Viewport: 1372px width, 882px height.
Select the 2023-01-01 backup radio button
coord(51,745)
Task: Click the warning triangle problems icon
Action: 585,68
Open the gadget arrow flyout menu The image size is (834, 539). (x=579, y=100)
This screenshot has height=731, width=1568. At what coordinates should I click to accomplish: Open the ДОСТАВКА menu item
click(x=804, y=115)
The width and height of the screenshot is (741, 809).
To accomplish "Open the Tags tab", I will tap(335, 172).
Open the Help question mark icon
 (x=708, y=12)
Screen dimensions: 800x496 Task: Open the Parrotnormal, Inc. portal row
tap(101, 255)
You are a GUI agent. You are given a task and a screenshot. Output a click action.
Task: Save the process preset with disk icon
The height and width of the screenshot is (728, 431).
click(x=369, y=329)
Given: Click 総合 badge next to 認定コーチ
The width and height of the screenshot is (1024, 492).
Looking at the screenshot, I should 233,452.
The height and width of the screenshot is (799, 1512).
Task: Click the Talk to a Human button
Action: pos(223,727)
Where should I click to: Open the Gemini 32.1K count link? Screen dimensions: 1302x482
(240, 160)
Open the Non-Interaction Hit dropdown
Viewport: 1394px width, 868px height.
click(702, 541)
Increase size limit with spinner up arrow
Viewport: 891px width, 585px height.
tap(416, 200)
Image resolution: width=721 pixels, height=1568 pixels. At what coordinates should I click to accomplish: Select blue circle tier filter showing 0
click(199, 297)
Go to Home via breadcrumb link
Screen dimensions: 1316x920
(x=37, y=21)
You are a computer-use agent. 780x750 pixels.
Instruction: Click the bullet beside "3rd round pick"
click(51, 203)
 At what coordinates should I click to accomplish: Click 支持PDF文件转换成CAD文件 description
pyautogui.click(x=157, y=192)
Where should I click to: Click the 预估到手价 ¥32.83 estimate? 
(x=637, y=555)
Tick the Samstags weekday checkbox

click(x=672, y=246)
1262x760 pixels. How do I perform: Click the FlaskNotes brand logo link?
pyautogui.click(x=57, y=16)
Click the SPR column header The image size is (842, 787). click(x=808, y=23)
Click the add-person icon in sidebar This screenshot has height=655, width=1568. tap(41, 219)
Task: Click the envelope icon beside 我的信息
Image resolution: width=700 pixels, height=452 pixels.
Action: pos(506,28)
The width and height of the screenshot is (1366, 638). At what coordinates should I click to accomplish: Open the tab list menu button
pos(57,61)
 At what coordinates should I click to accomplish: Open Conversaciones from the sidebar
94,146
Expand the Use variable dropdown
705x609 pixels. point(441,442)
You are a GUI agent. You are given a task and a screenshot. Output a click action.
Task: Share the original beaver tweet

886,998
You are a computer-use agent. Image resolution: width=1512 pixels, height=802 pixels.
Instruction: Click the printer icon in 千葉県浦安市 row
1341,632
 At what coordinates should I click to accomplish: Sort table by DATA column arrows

» WHAT TO PRODUCE: Write every line of the entries again, word for word.

» TASK OUTPUT:
Viewport: 1372px width, 882px height.
Select the 2023-01-01 backup radio button
coord(51,745)
Task: Click the warning triangle problems icon
Action: 585,68
Open the gadget arrow flyout menu The image size is (834, 539). (x=579, y=100)
This screenshot has height=731, width=1568. At what coordinates should I click to accomplish: Open the ДОСТАВКА menu item
click(x=804, y=115)
The width and height of the screenshot is (741, 809).
To accomplish "Open the Tags tab", I will tap(335, 172).
Open the Help question mark icon
 (x=708, y=12)
Screen dimensions: 800x496 Task: Open the Parrotnormal, Inc. portal row
tap(101, 255)
You are a GUI agent. You are given a task and a screenshot. Output a click action.
Task: Save the process preset with disk icon
The height and width of the screenshot is (728, 431).
click(x=369, y=329)
Given: Click 総合 badge next to 認定コーチ
The width and height of the screenshot is (1024, 492).
Looking at the screenshot, I should 233,452.
The height and width of the screenshot is (799, 1512).
Task: Click the Talk to a Human button
Action: pos(223,727)
Where should I click to: Open the Gemini 32.1K count link? Screen dimensions: 1302x482
(240, 160)
Open the Non-Interaction Hit dropdown
Viewport: 1394px width, 868px height.
click(702, 541)
Increase size limit with spinner up arrow
Viewport: 891px width, 585px height.
tap(416, 200)
Image resolution: width=721 pixels, height=1568 pixels. At what coordinates should I click to accomplish: Select blue circle tier filter showing 0
click(199, 297)
Go to Home via breadcrumb link
Screen dimensions: 1316x920
(x=37, y=21)
You are a computer-use agent. 780x750 pixels.
Instruction: Click the bullet beside "3rd round pick"
click(51, 203)
 At what coordinates should I click to accomplish: Click 支持PDF文件转换成CAD文件 description
pyautogui.click(x=157, y=192)
Where should I click to: Click the 预估到手价 ¥32.83 estimate? 
(x=637, y=555)
Tick the Samstags weekday checkbox

click(x=672, y=246)
1262x760 pixels. How do I perform: Click the FlaskNotes brand logo link?
pyautogui.click(x=57, y=16)
Click the SPR column header The image size is (842, 787). click(x=808, y=23)
Click the add-person icon in sidebar This screenshot has height=655, width=1568. tap(41, 219)
Task: Click the envelope icon beside 我的信息
Image resolution: width=700 pixels, height=452 pixels.
Action: pos(506,28)
The width and height of the screenshot is (1366, 638). At what coordinates should I click to accomplish: Open the tab list menu button
pos(57,61)
 At what coordinates should I click to accomplish: Open Conversaciones from the sidebar
94,146
Expand the Use variable dropdown
705x609 pixels. point(441,442)
You are a GUI agent. You are given a task and a screenshot. Output a click action.
Task: Share the original beaver tweet

886,998
You are a computer-use agent. Image resolution: width=1512 pixels, height=802 pixels.
Instruction: Click the printer icon in 千葉県浦安市 row
1341,632
 At what coordinates should I click to accomplish: Sort table by DATA column arrows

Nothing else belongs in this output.